I finished MacIntyre’s Short History of Ethics and he was going pretty much where I thought he was. Modern society dissolved the bases of old integrative ethics based on role-fulfilment, just as happened in the dissolution of the classical Greek polis. But he doesn’t focus so much on the modern form of one consequence of the earlier breakdown – the draining away of political content from ethics as people become remote from political decisions. Possibly because there is no medieval equivalent of the polis, so that isn’t felt as a loss: those with political agency are even more restricted in number and philosophers are not among them.
Still, the dawning of modern ethics is full of politics. From Hobbes onwards MacIntyre treats political philosophy as indistinguishable from ethics – Machiavelli and Hobbes share a chapter with Luther and Spinoza, for example. The transition to absolutism and later its dissolution with the rise of the bourgoisie leave their marks. But the Victorian utilitarians appear as the last of a breed for whom ethics and politics are inseparable.
From the late 19th century onwards ‘ethical philosophy’ becomes very abstract, treating individuals as if they are independent from society, and becomes increasingly bogged down in extremely dull arguments about language as some metaphysical reason for ‘shoulds’ is sought. (This kind of thing has a history, stretching back to Kant’s categorical imperative, which ran parallel to Enlightenment political philosophy.)
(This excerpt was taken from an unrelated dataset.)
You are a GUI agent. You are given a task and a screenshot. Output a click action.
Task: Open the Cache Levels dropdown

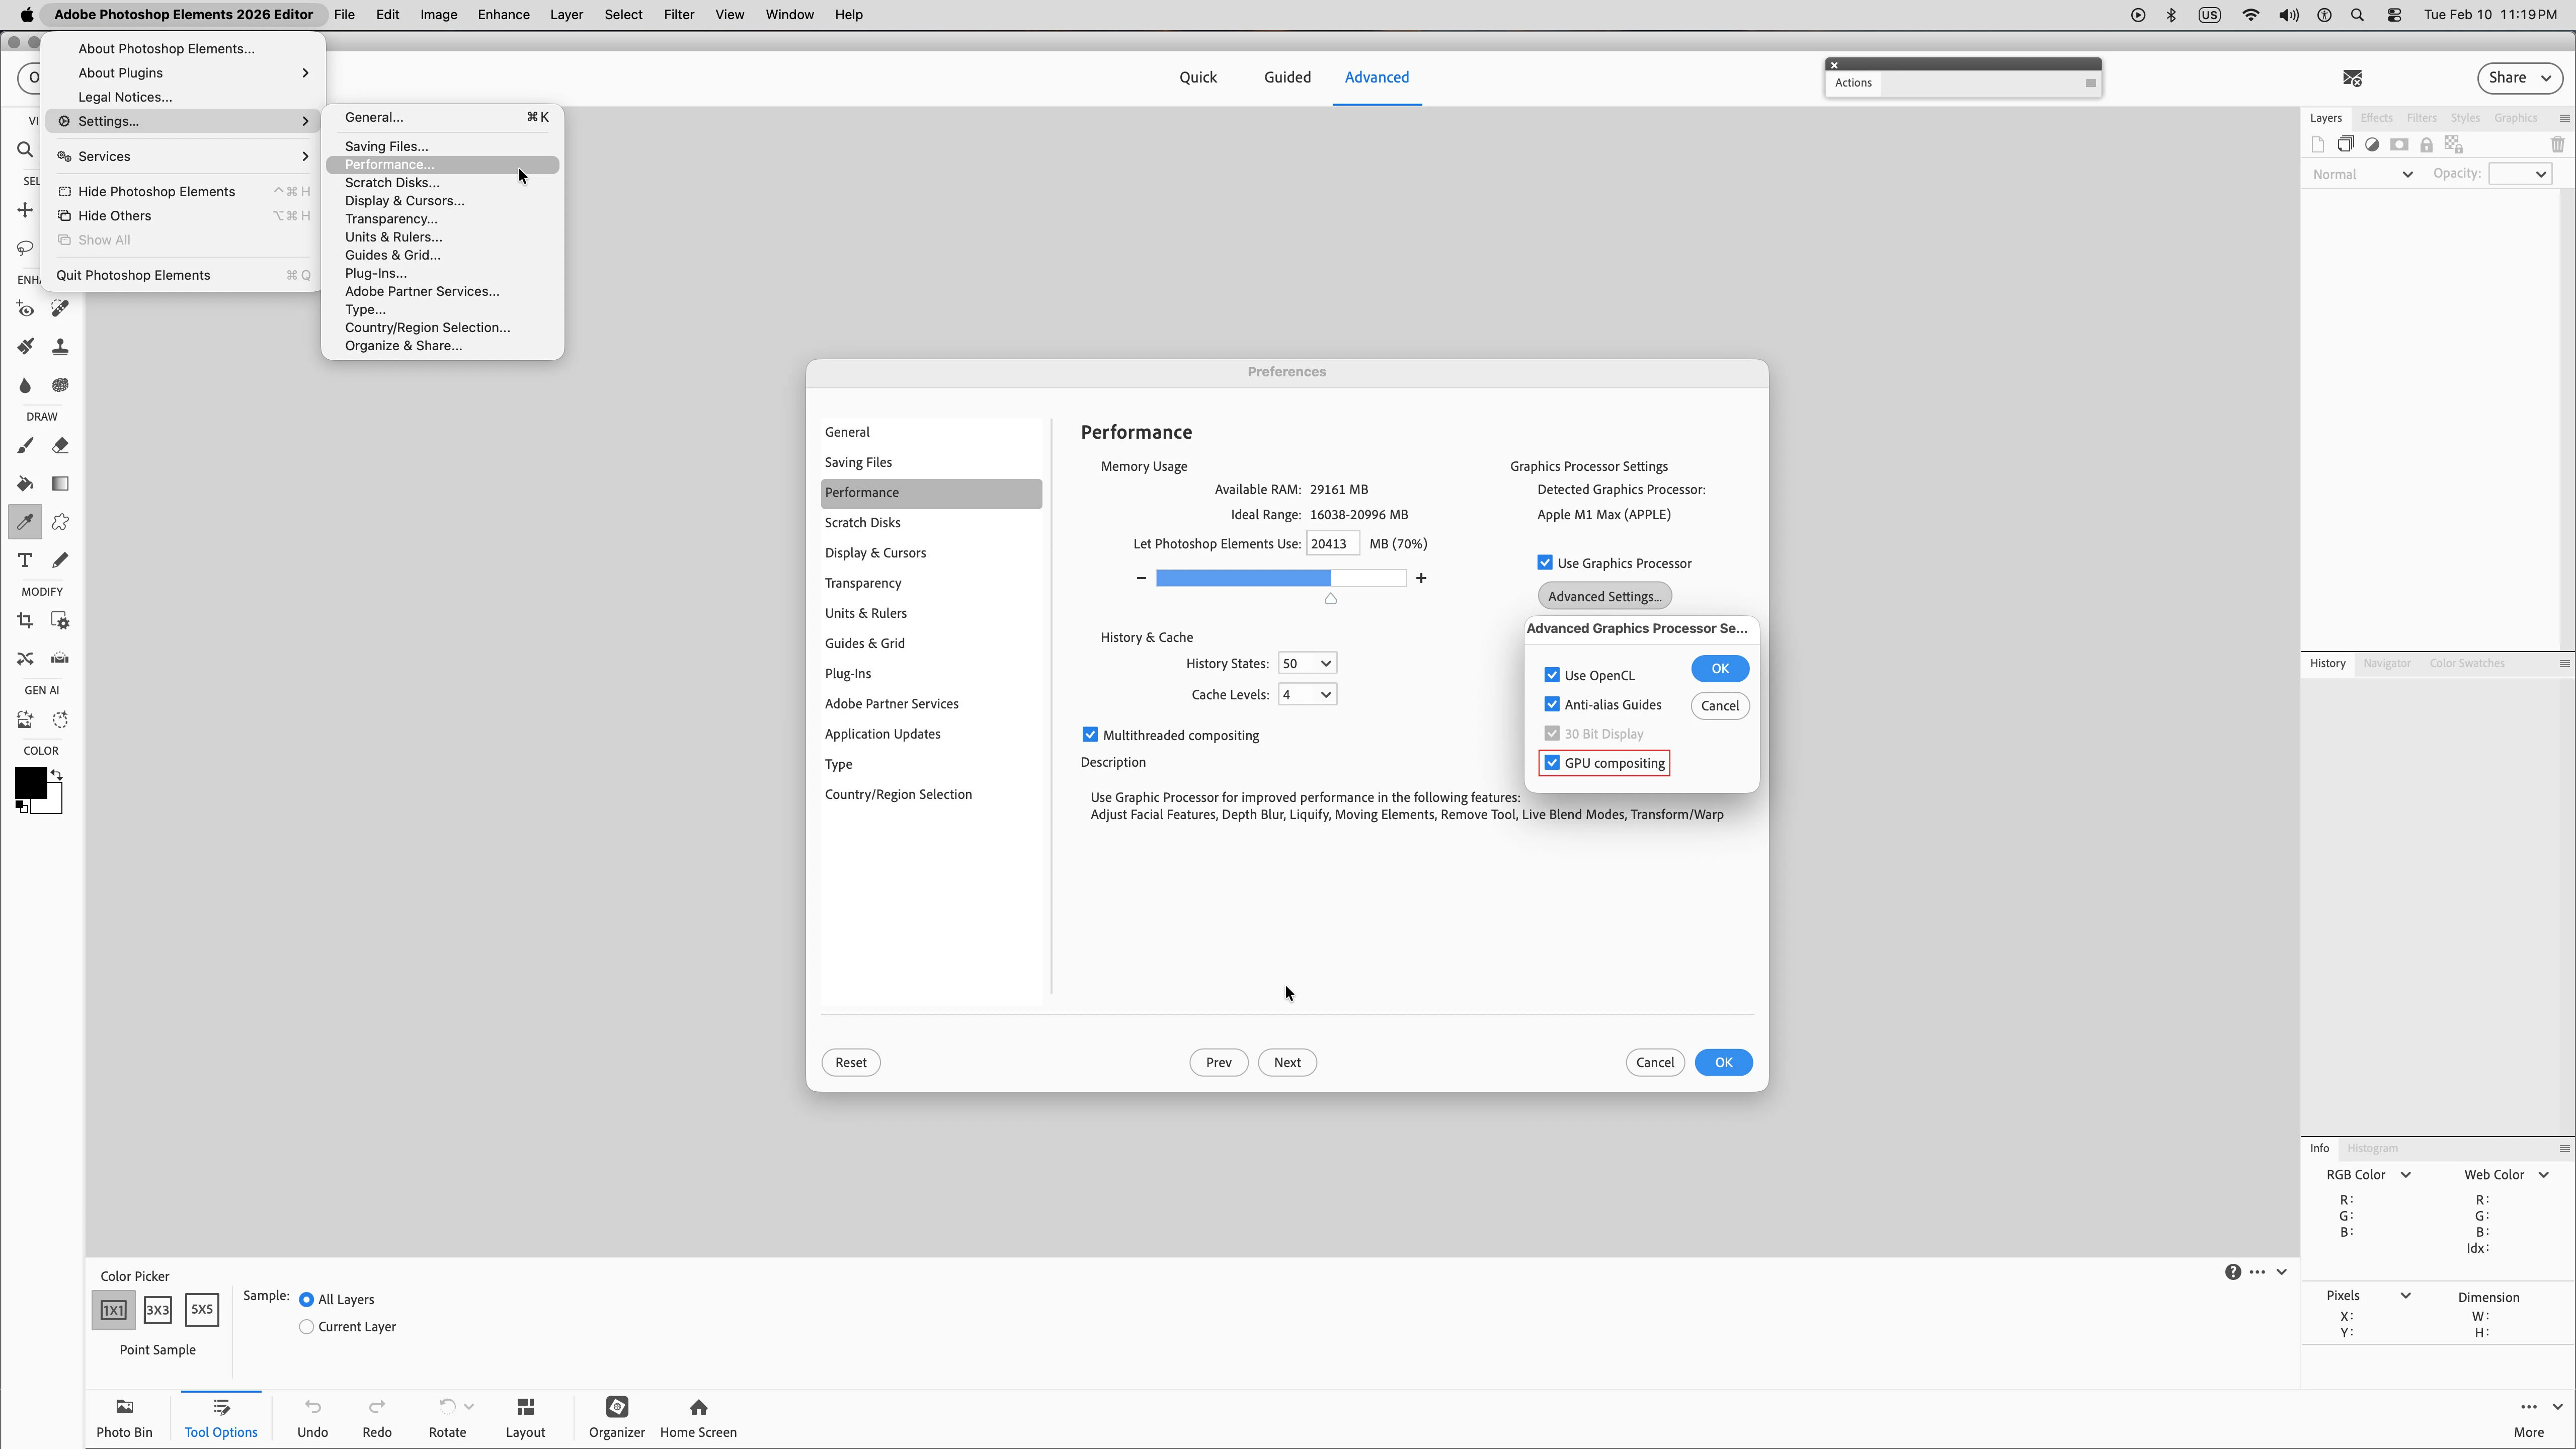pyautogui.click(x=1306, y=695)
Of course no such metaphysical ahistorical reason can be found. Kantian ethics is a failure. Ethical philosophy becomes estranged from everyday practical ethics, and those practical ethics – of ordinary people, remote from politics despite formal democracy – have themselves become fragmented as society has become mediated primarily by commodity exchange and hierarchies at a workplace level. In a capitalist society social development is removed from both ‘organic’ social interaction and from the political sphere, which has come under the dominion of representative democracy. This is my interpretation: MacIntyre calls it the rise of ‘individualism’ but I think that makes it sound too much like a purely ideological devolopment.
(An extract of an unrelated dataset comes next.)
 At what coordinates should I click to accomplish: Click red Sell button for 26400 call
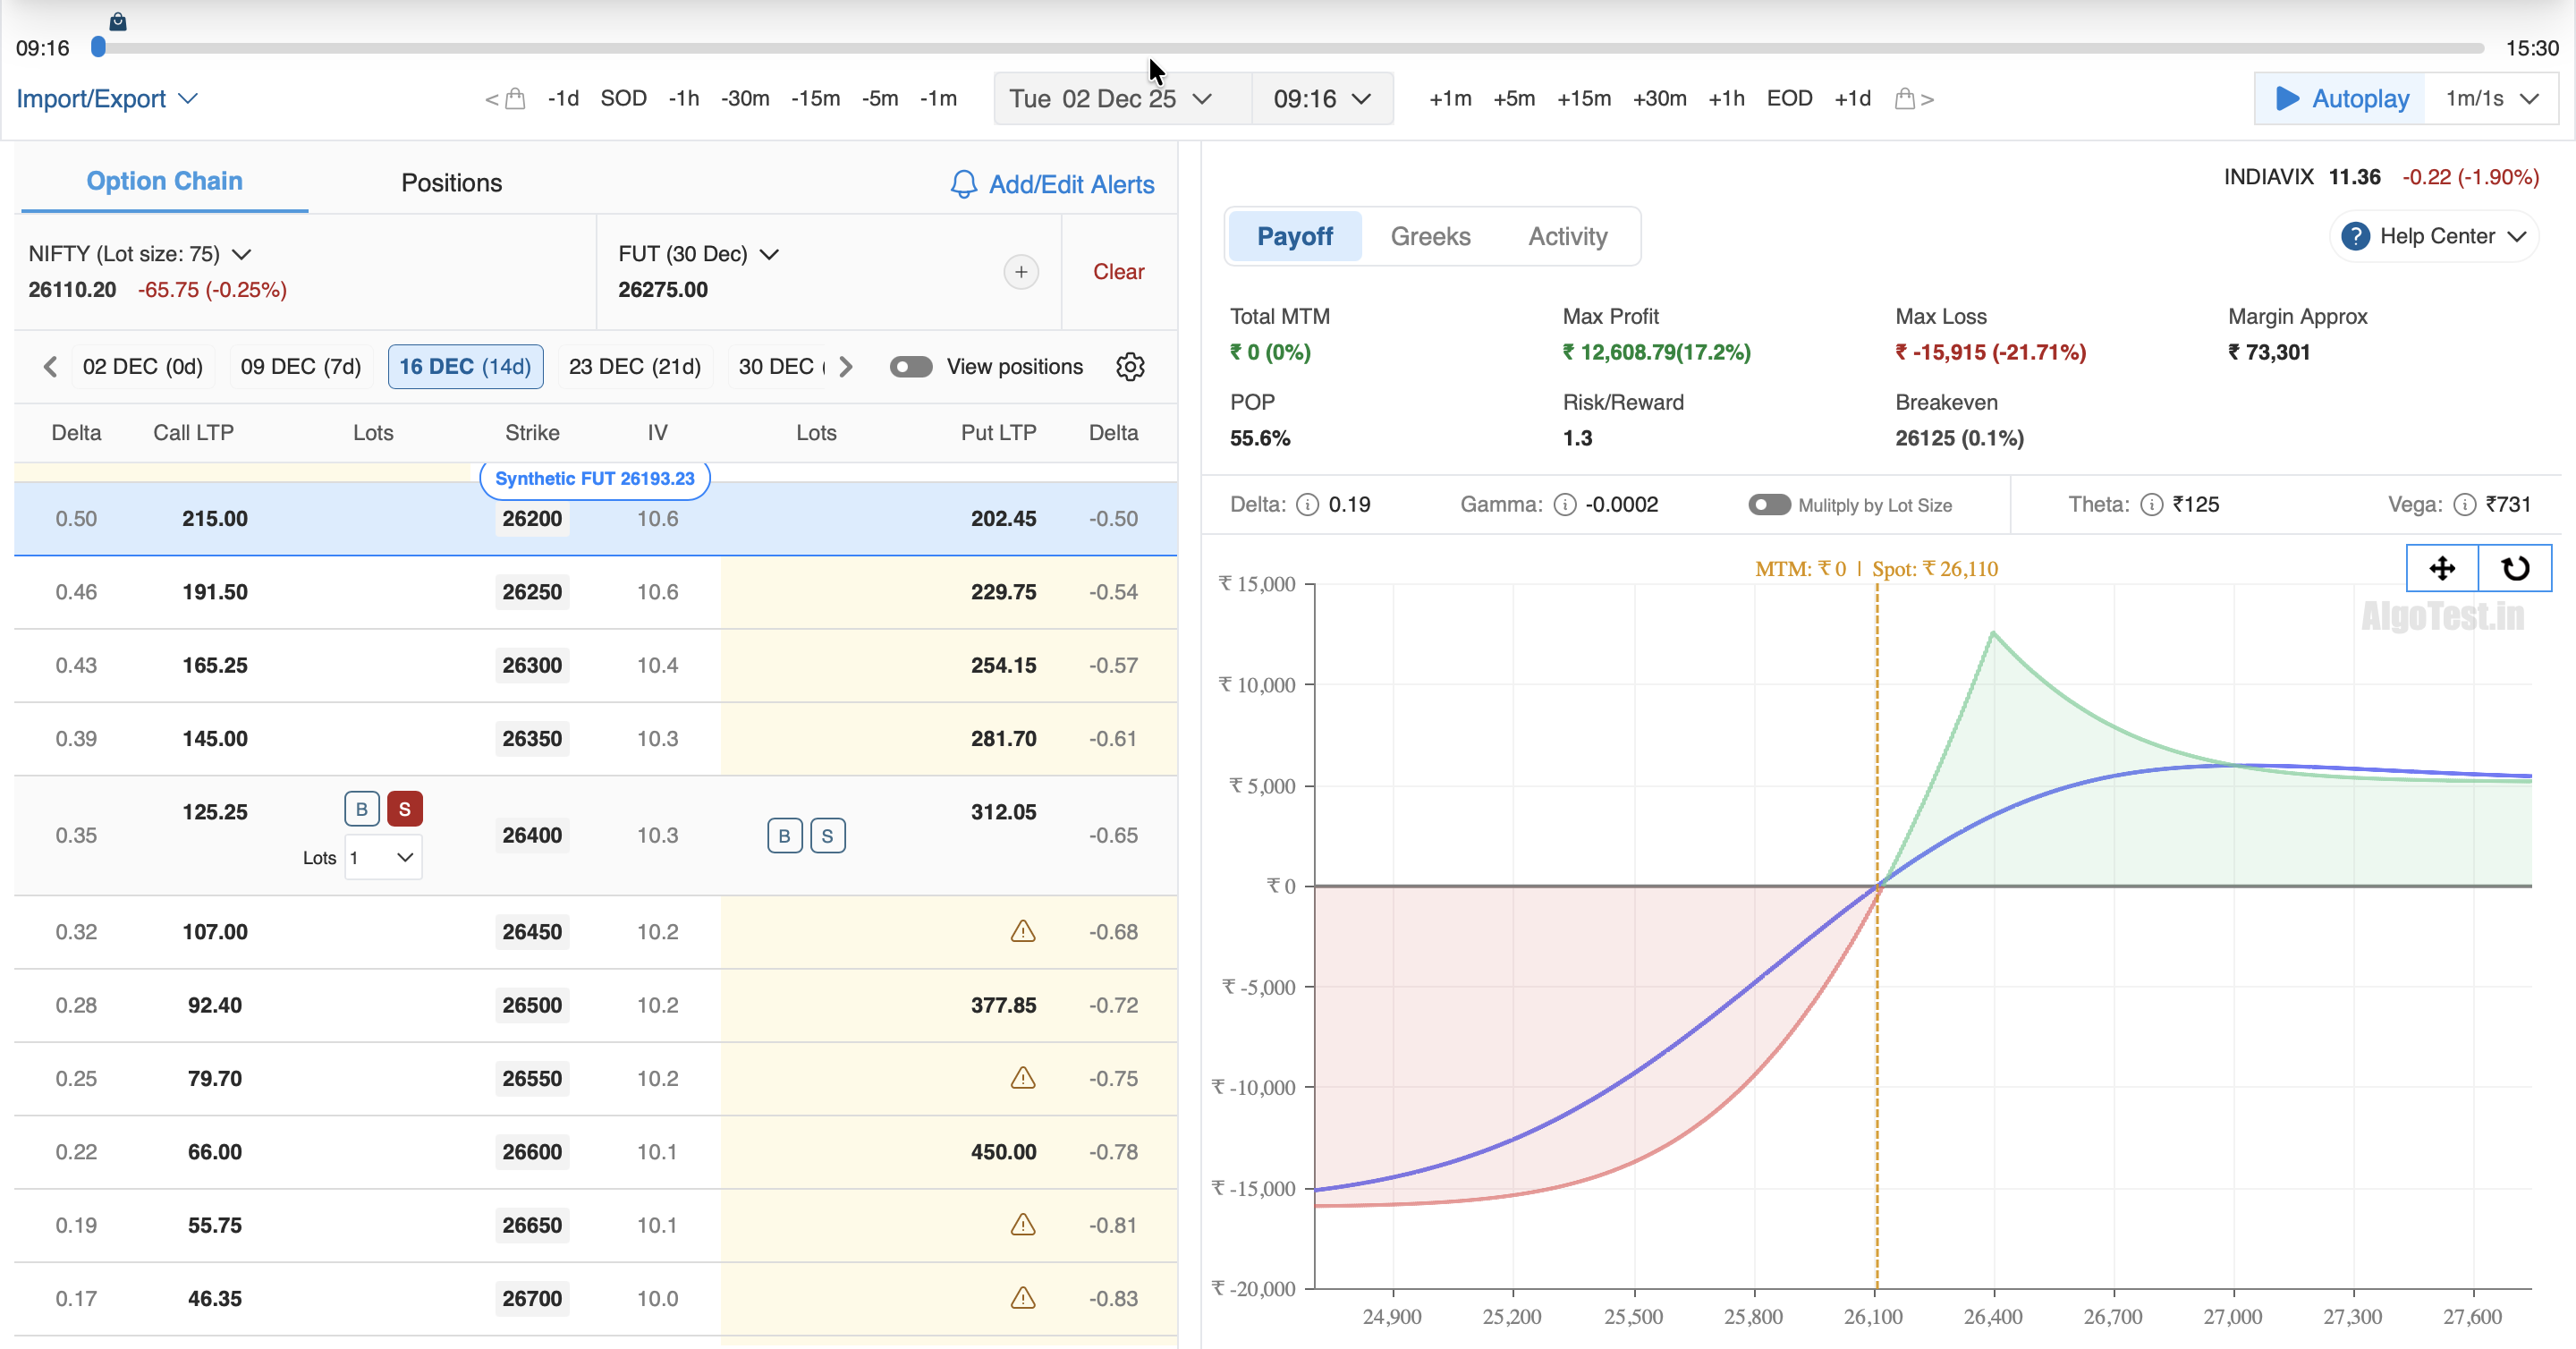coord(404,809)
In discussing Greek society, I suggested what might happen when such a well-integrated form of moral life broke down. In our society the acids of individualism have for centuries eaten into our moral structures, for both good and ill. But not only this: we live with the inheritance of not only one, but of a number of well-integrated moralities. Aristotelianism, primitive Christian simplicity, the puritan ethic, the aristocratic ethic of consumption, and the tradiions of democracy and socialism have all left their mark upon our moral vocabulary. Within each of these moralities there is a proposed end or ends, a set of rules, a list of virtues. But the ends, the rules, the virtues, differ… A conservative Catholicism would treat obedience to established authority as a virtue; a democratic socialism such as Marx’s labels the same attitude servility and sees it as the worst of vices. For puritanism, thrift is a major virtue, laziness a major vice; for the traditional aristocrat, thrift is a vice; and so on.
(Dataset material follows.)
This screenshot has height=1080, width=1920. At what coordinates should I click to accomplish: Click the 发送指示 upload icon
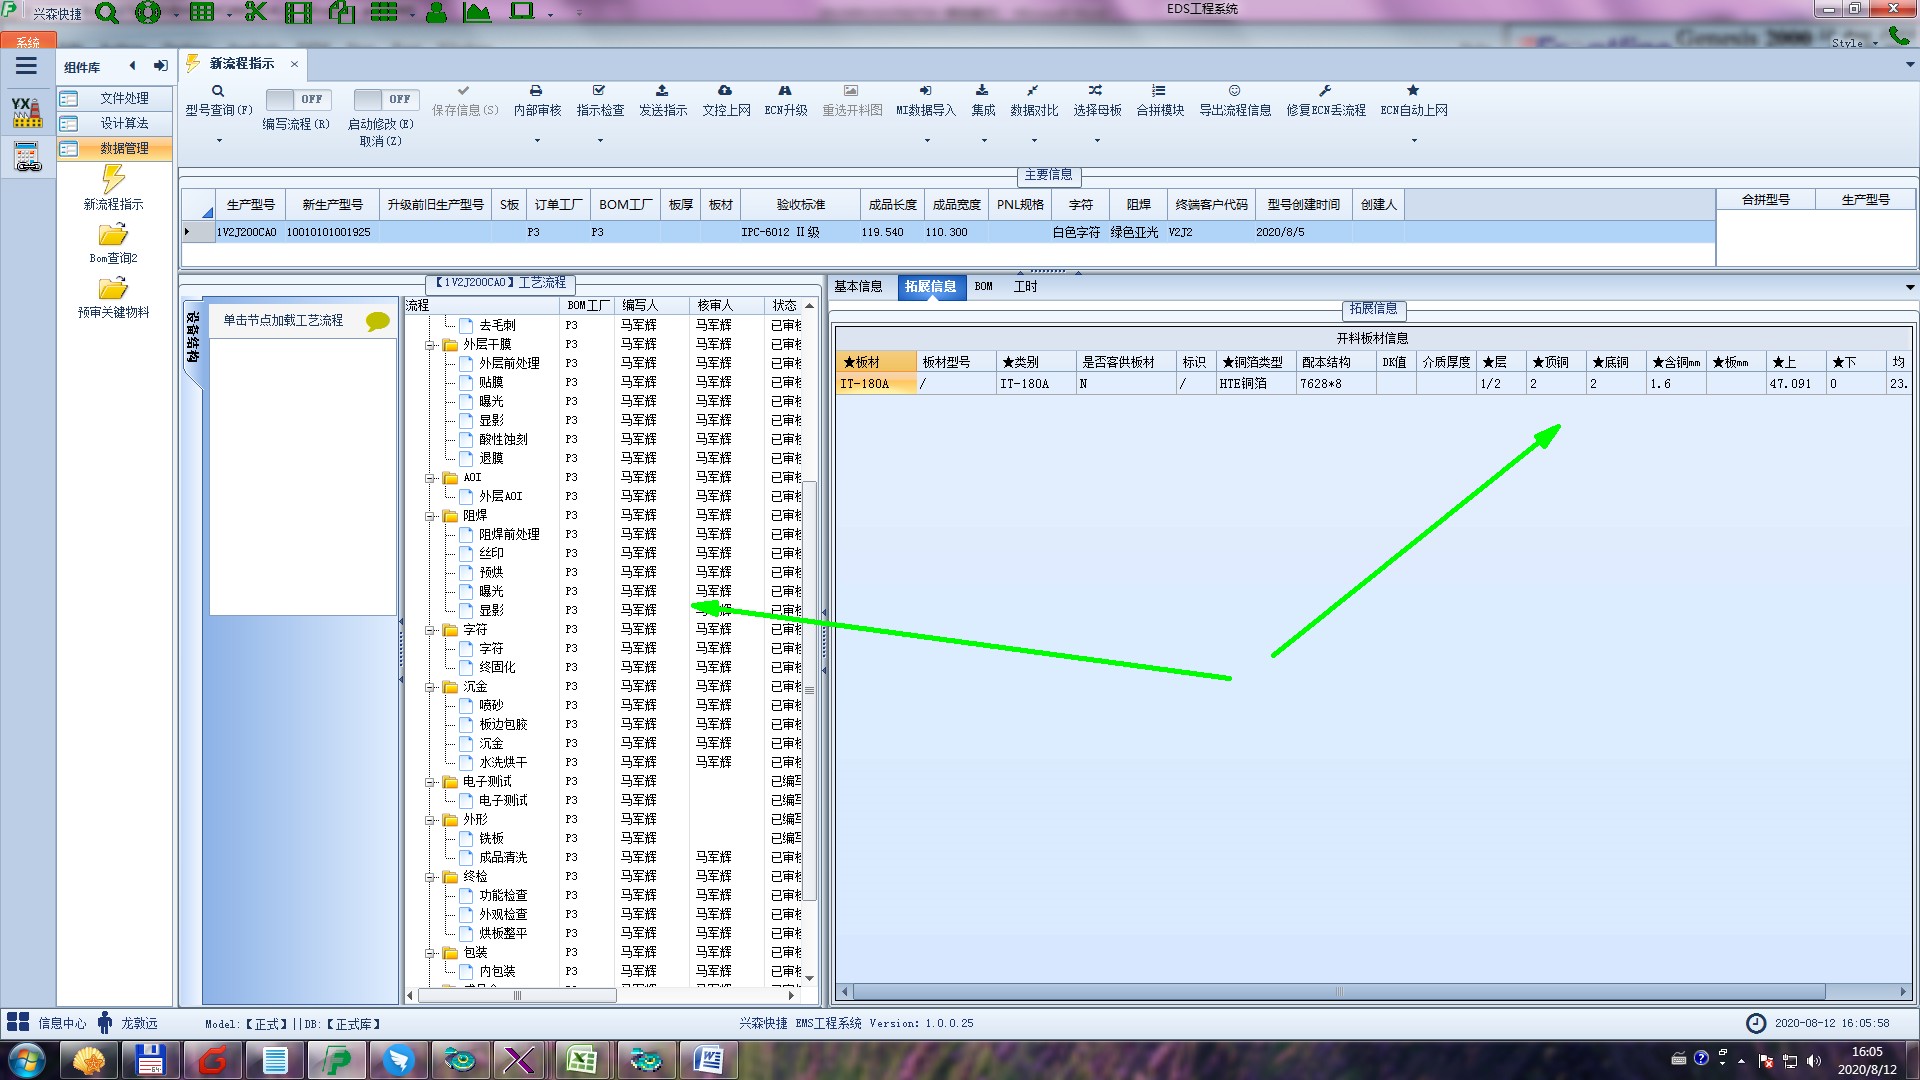click(662, 91)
It follows that we are liable to find two kinds of people in our society: those who speak from within one of these surviving moralities, and those who stand outside all of them. Between the adherents of rival moralities and between the adherents of one morality and the adherents of none there exists no court of appeal, no impersonal neutral standard. For those who speak from within a given morality, the connection between fact and valuation is established in virtue of the meanings of the words they use. To those who speak from without, those who speak from within appear merely to be uttering imperatives which express their own liking and their private choices. [p. 268]
But society no longer relies on ideological moral agreement to function (if it ever did). A wide range of incompatible ethical viewpoints proliferates, along with the pluralist ideology that ‘everybody has their own opinion’ and deciding between them is impossible. This is not dysfunctional for capitalist society because people’s practical activity is, for the most part, directed by capital, for which they have to work. Role is dissociated from commitment. The impersonal, bureaucratic aims of the employer rule; the ideas in people’s heads about the good life are at best a hobby.
Again, MacIntyre doesn’t quite go there – that’s my interpretation – but now that I’m a little way into his later book After Virtue [1981], I think that’s what his ideas point to.